Now that I thought of it, Bert Dresch had been somewhat red of face and pink of eye when I saw him an hour earlier. It was possible that he was out cold in the office – it had happened before – and that Maddern, Katzen and the others were labouring to get him fit enough to answer his calls. The idea perked me up considerably and I was in a more relaxed mood when I began the circuit of Level Four. I even considered leaning over the rail and bellowing a few choice obscenities in the general direction of the duty room, which was basically a square hole cut into the ice on a level with the gallery below.
That was when I began to find small pieces of Dave Maddern.
I didn’t even know what they were at first.

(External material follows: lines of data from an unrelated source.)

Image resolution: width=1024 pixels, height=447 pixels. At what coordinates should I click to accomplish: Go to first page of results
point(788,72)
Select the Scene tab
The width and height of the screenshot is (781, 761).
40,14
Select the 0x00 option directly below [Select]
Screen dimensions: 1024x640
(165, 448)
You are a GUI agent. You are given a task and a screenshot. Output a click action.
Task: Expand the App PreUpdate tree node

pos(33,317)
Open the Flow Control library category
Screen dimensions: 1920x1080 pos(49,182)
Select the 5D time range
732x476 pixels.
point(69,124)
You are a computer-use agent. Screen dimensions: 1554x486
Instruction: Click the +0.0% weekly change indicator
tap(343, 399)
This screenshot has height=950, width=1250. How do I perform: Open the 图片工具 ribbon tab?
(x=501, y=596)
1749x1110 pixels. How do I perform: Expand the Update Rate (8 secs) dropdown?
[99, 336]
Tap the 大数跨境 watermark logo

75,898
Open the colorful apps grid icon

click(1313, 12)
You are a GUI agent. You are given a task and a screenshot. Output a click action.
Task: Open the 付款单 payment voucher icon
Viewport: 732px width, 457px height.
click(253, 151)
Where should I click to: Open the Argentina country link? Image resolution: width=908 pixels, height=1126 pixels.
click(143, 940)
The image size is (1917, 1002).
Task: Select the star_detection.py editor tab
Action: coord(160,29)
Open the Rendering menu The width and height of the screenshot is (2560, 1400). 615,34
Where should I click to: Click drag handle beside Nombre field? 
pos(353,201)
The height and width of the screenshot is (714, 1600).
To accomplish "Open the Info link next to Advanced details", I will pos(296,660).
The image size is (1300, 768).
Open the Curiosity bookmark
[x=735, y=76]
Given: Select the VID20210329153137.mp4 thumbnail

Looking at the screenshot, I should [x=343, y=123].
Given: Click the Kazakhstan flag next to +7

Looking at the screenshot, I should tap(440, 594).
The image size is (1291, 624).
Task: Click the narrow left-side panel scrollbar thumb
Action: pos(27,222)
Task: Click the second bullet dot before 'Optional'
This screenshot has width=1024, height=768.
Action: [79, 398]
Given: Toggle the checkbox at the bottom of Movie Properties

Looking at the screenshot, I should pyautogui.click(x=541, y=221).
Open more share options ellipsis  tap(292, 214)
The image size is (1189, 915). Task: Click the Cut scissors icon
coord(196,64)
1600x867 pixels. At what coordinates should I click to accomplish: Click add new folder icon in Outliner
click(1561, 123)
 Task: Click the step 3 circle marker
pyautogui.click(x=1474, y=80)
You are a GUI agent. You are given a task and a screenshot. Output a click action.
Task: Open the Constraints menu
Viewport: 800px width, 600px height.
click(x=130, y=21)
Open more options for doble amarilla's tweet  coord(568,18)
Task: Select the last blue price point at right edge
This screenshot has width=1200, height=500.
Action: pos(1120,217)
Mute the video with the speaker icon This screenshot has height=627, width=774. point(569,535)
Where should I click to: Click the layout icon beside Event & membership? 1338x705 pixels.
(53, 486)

I was about a third of the way around Level Four when I saw that the metal floor of the gallery was badly cluttered up for a distance of about ten paces, as if somebody had spilled a couple of sacks of coal and had just let the pieces lie. Drawing closer, I saw that the fragments were deep red in colour, although it was difficult to be too certain in the artificial light. I disturbed several of them with my feet and found they were as hard as glass, and my next thought was that there had been an accident with some deep-frozen melons. Then I began to notice the whiteness of bone and a few seconds later saw three-quarters of Dave’s face lying on the metal deck, like a discarded fright mask.
The shock seemed to clear my perceptions, for in that instant I became aware of other kinds of fragments lying around. There were irregular pieces of clothing – not with ragged edges, but as cleanly snapped as candy. There even were pieces of Dave’s carbine, his helmet and his boots mingling with the glittering, dark-hued shards of what had been his flesh and internal organs.